Que conste, quienes cuestionaban al general Cárdenas su inminente decisión de nacionalizar el petróleo y, por el contrario, defendían la brillante, moderna y eficiente administración de expertos energéticos extranjeros, habían sido revolucionarios, habían destronado la larga dictadura porfirista y reivindicado el constitucionalismo social… pero también ya se habían acostumbrado al empíreo del poder y el privilegio.
Por ello criticaban con iracunda vehemencia la extraña predilección del presidente por los pobres en lugar de escuchar a las élites, despreciaban las huelgas y los sindicatos de los obreros, y afirmaban sin pudor que el desarrollo ejidal-comunitario era peor que el desarrollo del campesino-empresario; por el contrario: clamaban por más derechos para la libre empresa, por la aplicación de la ley contra los marginados y, principalmente, pedían que el gobierno promoviera las inversiones extranjeras y el usufructo del capital individual por encima del de la organización comunitaria. ¿Suena conocido?

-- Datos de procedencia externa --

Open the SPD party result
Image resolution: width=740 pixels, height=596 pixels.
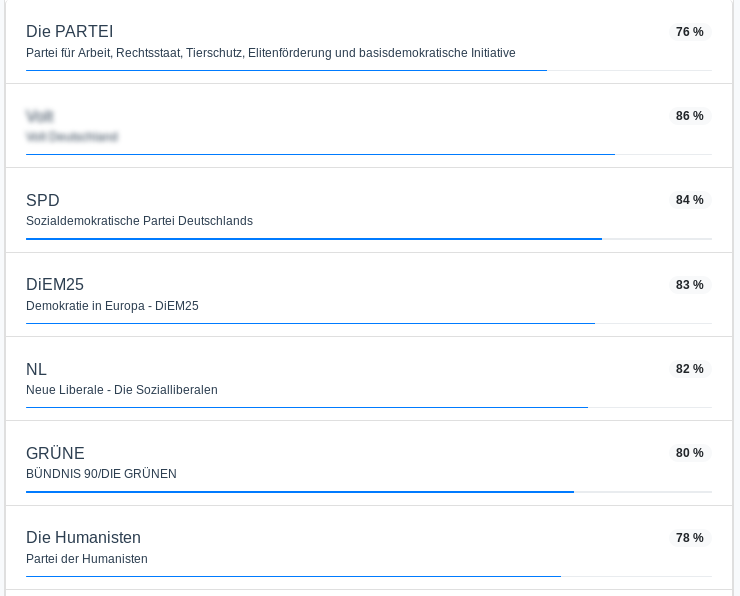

Regresemos al 2022: la propuesta de reforma electoral de López Obrador seguro es una de las peores vías para democratizar la nación mexicana; pero la defensa del INE no mira al futuro en lo que sí debe ser reformado, purgado y perfeccionado en ese organismo. Es cierto que algunos de los que hoy defienden al INE (sólo algunos, otros simplemente son políticos que mendigan capital social de donde sea) fueron grandes edificadores del proceso democrático mexicano y erigieron las bases constitucionales de un muy reconocido modelo electoral mexicano… pero se han acostumbrado al privilegio de la pléyade de asesores, al poder de ampararse contra el Estado para cobrar del erario lo que quieran, a los lujos y a la simulación, a despreciar a los últimos y a los marginados burlándose de su identidad indígena o popular, a no responsabilizarse de los fallos en las sanciones electorales.
El único remedio frente a la intentona de dominación del sistema electoral y democrático en México está justamente en el pueblo, en su más diversa y plural composición; porque, cuando es auténtica, la lucha democrática se inserta más allá de los conflictos por los privilegios, suele mirar a los rincones periféricos de la sociedad y los convoca a transformar las dinámicas enquistadas del poder.